In that summer I hung out with an old friend of mine. I had known her for years. She started dating a guy named Brian. He was in to old cars, and using women. I suppose that is judgmental, but I feel it is the truth. They had meat when they were much younger and chased each other around the yard. I remember my friend smiled when she told that story. I don't know what she saw in Brian. He just seemed like a train wreck to me. I hung out with them because there was just nothing else going on in my life and I so wanted to hook up with my friend. I still have feelings for her. I suppose I always will.
I helped Brian on the 1973 Transam that he was rebuilding. The vehicle I remember most is the 1971 Chevrolet pickup that he let me drive in an unfinished subdivision one Tuesday afternoon. I remember putting in the transmission to the Transam. It was a turbo 400 three speed. That is where I learned that there are several different kinds of torque converters. There are lockup torque converters that stop slipping at a given RPM. There are “tight” torque converters that don't slip as easily for sports cars. There are “loose” torque converters for other cars and there are stall torque converters that are in neutral until a given RPM. There are combinations of each.

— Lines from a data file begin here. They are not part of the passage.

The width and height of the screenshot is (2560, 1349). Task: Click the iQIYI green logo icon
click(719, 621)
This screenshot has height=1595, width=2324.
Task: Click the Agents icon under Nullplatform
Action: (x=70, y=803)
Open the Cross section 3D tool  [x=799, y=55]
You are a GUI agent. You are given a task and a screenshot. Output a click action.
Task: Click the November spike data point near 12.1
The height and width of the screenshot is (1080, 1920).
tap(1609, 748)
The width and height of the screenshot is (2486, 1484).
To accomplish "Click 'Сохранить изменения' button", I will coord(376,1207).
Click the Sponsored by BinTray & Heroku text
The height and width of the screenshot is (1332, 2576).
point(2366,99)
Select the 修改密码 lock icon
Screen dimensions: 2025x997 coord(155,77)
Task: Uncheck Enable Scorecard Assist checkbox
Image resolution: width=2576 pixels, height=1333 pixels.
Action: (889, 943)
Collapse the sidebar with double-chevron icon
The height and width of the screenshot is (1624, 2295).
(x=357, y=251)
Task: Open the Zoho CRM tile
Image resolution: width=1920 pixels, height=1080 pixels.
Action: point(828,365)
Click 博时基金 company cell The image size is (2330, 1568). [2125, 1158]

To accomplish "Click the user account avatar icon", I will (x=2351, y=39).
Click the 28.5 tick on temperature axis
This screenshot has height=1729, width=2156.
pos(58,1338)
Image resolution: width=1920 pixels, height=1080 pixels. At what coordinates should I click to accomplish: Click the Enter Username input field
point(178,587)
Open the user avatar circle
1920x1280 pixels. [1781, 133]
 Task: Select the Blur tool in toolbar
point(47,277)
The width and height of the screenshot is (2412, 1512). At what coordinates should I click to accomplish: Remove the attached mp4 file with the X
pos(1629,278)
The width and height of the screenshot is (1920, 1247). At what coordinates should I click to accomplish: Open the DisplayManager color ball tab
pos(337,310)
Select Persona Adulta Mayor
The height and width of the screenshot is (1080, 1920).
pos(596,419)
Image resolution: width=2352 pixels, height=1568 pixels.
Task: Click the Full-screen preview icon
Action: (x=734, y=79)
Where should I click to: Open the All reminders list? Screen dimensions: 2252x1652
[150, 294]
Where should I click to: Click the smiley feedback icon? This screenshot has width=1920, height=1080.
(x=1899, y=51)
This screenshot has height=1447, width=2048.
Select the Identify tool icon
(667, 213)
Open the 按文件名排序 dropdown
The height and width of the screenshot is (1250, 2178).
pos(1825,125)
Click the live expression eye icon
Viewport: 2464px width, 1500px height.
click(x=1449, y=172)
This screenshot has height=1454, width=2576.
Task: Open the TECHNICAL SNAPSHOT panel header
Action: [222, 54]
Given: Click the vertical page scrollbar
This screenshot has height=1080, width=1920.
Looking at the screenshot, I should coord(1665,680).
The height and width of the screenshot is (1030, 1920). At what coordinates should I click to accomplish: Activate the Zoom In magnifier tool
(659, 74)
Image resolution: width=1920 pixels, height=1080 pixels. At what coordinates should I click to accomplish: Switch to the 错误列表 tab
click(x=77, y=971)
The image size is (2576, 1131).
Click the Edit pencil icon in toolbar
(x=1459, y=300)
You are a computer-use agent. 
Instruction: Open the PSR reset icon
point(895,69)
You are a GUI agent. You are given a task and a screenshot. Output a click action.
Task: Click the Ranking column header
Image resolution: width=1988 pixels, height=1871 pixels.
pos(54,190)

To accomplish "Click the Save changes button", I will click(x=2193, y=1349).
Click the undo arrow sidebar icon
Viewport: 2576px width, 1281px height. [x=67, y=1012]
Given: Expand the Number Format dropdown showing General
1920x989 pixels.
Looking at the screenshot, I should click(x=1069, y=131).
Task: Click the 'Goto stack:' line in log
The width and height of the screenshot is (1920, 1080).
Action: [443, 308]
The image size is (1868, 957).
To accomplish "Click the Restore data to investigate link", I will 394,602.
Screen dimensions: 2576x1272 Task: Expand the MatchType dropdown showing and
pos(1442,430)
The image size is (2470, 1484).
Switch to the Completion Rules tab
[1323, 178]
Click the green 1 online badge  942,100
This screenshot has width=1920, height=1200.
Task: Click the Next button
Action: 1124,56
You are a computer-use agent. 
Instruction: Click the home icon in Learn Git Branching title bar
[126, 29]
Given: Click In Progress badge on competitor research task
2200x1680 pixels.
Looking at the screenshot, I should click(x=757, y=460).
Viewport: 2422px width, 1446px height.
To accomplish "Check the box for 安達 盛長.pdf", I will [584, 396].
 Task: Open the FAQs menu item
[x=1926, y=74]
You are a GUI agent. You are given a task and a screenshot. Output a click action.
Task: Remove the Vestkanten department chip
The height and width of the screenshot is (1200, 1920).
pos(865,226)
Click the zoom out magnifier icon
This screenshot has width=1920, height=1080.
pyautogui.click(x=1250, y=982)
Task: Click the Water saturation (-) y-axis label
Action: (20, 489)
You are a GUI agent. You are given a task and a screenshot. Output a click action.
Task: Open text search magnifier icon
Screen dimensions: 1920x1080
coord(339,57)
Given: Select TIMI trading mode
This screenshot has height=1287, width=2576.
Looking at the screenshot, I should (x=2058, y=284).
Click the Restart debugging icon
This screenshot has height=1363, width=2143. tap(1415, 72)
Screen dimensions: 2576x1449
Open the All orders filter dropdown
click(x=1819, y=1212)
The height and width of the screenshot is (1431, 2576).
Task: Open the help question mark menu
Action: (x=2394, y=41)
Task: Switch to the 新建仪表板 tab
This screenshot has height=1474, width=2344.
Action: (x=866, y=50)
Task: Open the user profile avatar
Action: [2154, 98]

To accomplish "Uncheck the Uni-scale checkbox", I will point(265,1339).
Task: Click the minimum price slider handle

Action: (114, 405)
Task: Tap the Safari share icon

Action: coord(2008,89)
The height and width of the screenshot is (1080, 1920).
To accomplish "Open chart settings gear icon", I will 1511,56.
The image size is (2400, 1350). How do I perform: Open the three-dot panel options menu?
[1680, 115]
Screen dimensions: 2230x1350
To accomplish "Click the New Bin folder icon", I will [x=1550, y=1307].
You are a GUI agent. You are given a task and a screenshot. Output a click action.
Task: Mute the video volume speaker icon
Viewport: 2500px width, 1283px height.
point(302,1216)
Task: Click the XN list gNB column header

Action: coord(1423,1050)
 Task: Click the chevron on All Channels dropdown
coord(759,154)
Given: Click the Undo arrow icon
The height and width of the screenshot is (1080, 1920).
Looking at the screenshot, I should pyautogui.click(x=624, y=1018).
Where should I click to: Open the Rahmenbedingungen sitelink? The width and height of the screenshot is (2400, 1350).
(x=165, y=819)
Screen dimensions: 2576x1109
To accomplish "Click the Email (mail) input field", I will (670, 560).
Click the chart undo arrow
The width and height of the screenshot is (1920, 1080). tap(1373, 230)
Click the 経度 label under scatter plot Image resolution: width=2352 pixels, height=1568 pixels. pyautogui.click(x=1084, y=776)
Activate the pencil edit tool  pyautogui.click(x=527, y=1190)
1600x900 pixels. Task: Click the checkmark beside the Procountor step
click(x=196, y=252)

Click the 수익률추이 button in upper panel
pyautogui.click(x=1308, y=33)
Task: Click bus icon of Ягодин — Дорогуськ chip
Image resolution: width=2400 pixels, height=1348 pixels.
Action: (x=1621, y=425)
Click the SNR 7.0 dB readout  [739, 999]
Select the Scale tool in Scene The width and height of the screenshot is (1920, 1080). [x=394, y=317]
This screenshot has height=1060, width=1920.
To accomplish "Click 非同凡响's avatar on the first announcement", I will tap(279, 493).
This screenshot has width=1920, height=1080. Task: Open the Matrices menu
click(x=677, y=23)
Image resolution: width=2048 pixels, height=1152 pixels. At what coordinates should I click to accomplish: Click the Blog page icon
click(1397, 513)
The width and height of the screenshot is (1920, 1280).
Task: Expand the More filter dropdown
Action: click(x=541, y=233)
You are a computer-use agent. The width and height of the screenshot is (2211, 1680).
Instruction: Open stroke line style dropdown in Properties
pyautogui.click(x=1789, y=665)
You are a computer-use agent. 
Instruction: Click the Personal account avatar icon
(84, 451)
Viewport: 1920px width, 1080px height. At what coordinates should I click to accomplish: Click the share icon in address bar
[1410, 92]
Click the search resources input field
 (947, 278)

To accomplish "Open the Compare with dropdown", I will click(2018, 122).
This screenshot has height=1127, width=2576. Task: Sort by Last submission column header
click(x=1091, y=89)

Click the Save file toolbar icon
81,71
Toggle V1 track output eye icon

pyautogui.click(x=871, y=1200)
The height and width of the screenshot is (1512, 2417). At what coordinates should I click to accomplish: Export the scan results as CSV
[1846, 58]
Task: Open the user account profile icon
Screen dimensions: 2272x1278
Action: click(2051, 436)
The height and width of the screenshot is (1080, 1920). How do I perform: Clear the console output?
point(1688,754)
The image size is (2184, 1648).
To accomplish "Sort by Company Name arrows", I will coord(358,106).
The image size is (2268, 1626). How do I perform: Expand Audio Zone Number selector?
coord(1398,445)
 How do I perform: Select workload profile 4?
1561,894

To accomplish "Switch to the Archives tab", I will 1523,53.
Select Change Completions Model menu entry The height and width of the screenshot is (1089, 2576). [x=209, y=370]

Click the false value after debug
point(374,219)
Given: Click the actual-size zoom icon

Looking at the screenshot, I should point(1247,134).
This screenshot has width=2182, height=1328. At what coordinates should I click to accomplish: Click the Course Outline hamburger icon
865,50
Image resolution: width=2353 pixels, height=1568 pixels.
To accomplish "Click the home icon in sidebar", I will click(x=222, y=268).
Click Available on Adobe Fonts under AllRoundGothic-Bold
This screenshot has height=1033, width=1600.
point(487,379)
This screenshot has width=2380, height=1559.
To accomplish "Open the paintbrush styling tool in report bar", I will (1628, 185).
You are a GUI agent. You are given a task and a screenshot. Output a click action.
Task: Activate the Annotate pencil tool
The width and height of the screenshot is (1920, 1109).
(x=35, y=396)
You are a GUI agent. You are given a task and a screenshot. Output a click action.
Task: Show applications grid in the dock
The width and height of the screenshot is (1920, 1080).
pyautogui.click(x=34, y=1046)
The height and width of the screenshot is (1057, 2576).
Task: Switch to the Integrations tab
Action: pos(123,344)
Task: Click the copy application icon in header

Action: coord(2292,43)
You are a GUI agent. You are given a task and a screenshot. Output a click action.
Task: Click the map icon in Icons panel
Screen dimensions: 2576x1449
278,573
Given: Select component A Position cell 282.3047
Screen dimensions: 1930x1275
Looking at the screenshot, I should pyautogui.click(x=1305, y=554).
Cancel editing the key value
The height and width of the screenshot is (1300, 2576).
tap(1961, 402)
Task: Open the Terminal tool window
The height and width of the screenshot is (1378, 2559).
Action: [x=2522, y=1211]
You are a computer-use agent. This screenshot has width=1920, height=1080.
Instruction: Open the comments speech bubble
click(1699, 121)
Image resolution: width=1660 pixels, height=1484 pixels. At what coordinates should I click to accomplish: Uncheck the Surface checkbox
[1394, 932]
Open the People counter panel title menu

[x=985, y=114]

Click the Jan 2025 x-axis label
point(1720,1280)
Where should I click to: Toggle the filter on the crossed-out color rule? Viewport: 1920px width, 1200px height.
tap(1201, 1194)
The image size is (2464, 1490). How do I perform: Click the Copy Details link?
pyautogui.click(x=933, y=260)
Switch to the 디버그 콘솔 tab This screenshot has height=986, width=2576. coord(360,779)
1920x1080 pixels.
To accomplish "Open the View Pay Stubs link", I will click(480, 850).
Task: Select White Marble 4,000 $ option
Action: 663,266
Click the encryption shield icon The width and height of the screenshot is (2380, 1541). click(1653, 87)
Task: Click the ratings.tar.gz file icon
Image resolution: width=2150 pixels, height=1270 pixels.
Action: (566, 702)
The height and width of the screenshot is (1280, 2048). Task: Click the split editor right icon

One evening I ride my bike over to Brian's place and find out that he and my friend are headed to Florida. They site the same reason's I want to hear. “We need to get away from our parents.” I felt the same way. I remember telling my parents. My father understood and was supportive. My mom, being my mom, freaked, but relented.
We drove the T-Bird to Florida, the whole way out running a huge rain storm. It turned out to be the bands of a Hurricane that was hitting the place we were headed. We missed it.
We drive in to Hollywood Florida late and slept in the car. We had been sleeping in the car for a couple of days anyway so it wasn't a big deal. Brian drove around until we found a place to crash. The first night we spent in a small hotel off the beach. For a Month we stayed at a hotel on the beach. We rented an apartment, but only stayed there for a couple of weeks. Brian wanted to ditch my friend. He asked me to take care of her. I decided to come back home to try to make him stay with her. He didn't. She ended up staying with some looser for a couple of weeks and then came home herself. What could I have done different? Not gone in the first place I suppose.
All in all, I count it as a learning experience. I learned I don't like being broke. I learned to stay away from Hollywood Florida. I learned one cruel part of the world that stays inside me now.
Before we left for Florida, I was in limbo. I didn't have a job. I lived on Social Security Supplemental Income. I was going to school, but that was just to do something. It seemed like what I was supposed to do. I meat many good people there including for some strange reason several topless dancers. Apparently dancers go to HCC in pretty high numbers. I meat a Play Boy bunny at University of Houston. We were both filling out change of address forms.
The whole ride to Florida in the Transam Brian and my friend were in the car, but I felt a presents. The feeling was the strongest just as I woke up. I know now it was the angle taking care of me. Nothing bad actually happened to me while I was in Florida. I brushed close enough to the edge to learn the lesson.
When I got back, I slipped quickly back into the routine of oblivion. Eventually my friend came back. I never did get with her. She was vulnerable and I felt crappy just wanting her.
I'm not sure how to close this entry. The truth is my life just kept going. Now I'm here. Tell me about your adventures in life.